A solution came from **Tom** of Lexden Primary School in
Colchester, Essex. Tom explains how he set about solving the
problem.

"I worked out what possibilities there were for multiplying the top two numbers together to equal the middle number. The two possibilities were 6 and 8 for the middle number.

I then worked out the other outside numbers so that when I added them altogether they would make 6 or 8. 8 didn't work."

**So what did work?** Tom
knew, so did **Ben** and
**Thomas** both pupils at
Montgomery Church in Wales School, Powys.

They explain: "The middle number has to be 6 because that is the lowest number that is the one that four of the other lower numbers can total. That leaves 1, 2, 3 and 0 to be used around the outside. We multiplied pairs of these numbers together until we found one pair that made 6. These numbers were 2 and 3."

As Tom said, "The solution won't mirror image top to bottom because the top two numbers have to multiply to make the middle number."

Ben and Thomas agreed. They completed the task this way: "1 and 0 were then used to make the diagonal lines total the same amount."

**Emma** and
**Francine** found the same
solution. They showed it the same way as Tom.

Well done to each of you. Are there any other series of consecutive numbers that will allow you to make a similar puzzle? Abigail who goes to Histon and Impington Infants School sent us in a very detailed solution to this problem. She wrote:

We named the squares with letters and then we wrote down the three rules in letters:

A B

C

D E

1. AxB=C 2. D+E=C 3. B+C+D=A+C+E I then made a guess, that if
A=6 and if B=4, C must be 24, but this is too big, so B must be
smaller. I tried B=2 which is still too big, then B=1, but then
C=6, but this is not different to A, so A cannot be 6.

I guessed that A might be 1 and B=2, but then C = 2 too. I saw
that A can't be 1 because then B and C would be the same.
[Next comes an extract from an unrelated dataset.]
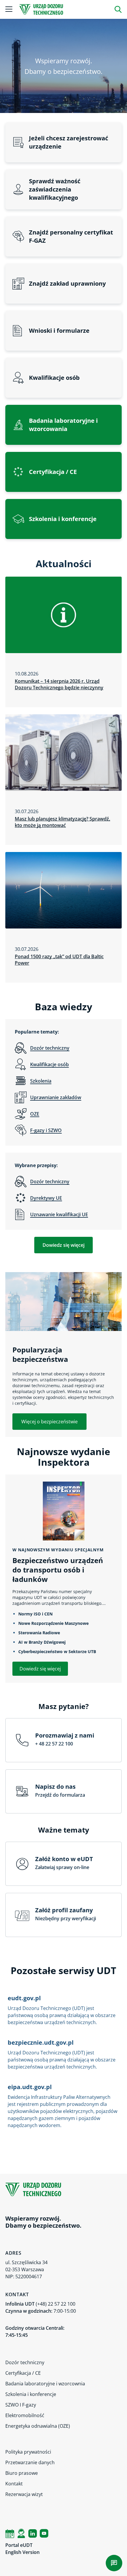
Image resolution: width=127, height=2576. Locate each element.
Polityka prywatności (28, 2452)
I guessed that A might be 5, and tried B=2, but then C is too
big, but B can't be 1 because A would be the same as C so I tried
another value for A.

I guessed that A might be 3, and B =2 then C=6 which is
possible. I tried other B values.. Not 1, not 3, maybe 4, but that
is too big.

Then I guessed A might be 2. If A = 2 and B=3, C=6 is
possible. If A= 2 and B=4, C=8 is possible. B can't be 5 because C
would have to be 10. B can't be bigger than 5 when A is 2.

I then wrote down what I had found so far.

A = 6 is not possible

A = 1 is not possible

A = 5 is not possible

A = 3 is possible

A = 2 is possible

We could try A = 4, but we don't need to try bigger than 6,
because then C would be too big.

So if A = 4. B could be 2 and C could be 8. But if B is 3, C
is too big.

With all of the possible answers, C is either 6 or 8.

Then I looked at D + E = C. If C = 6

I wrote a table:

D E

1 5

2 4

3 3

4 2

5 1

0 6

6 0

D or E can't be 2 because 2 is already used in A or B. They
can't be 3 because they need to be different. They can't be 6
because that is C.

If C = 8, D and E could be...

D E

0 8 but C=8

1 7

2 6 but A or B = 2

5 3

4 4 but they can't be the same 3 5 6 2 but A or B = 2

7 1

8 0 but C =8

Then Mummy helped me write a big table with all the possible
answers, and I worked out the sums for rule 3:

A B C D E B+C+D A+C+E

4 2 8 1 7 11 19

4 2 8 5 3 15 15 OK

4 2 8 3 5 13 17

4 2 8 7 1 17 13

2 4 8 1 7 13 17

2 4 8 5 3 17 13

2 4 8 3 5 15 15 OK

2 4 8 7 1 19 11

2 3 6 1 5 10 13

2 3 6 5 1 14 9

3 2 6 1 5 9 14

3 2 6 5 1 13 10

So the answers are:

@ 4 2 8 5 3 and

@ 2 4 8 3 5 When I looked at these answers, I noticed that
they are mirror images.

This is fantastic reasoning, Abigail. You have really gone
through the problem in a systematic way.

Well done! Thank you also to Katie, Kirsty, Sam, Lucija, Marek, Rosie, Sarah, Natasha, Nathaniel and William who told us they had each found one of the solutions.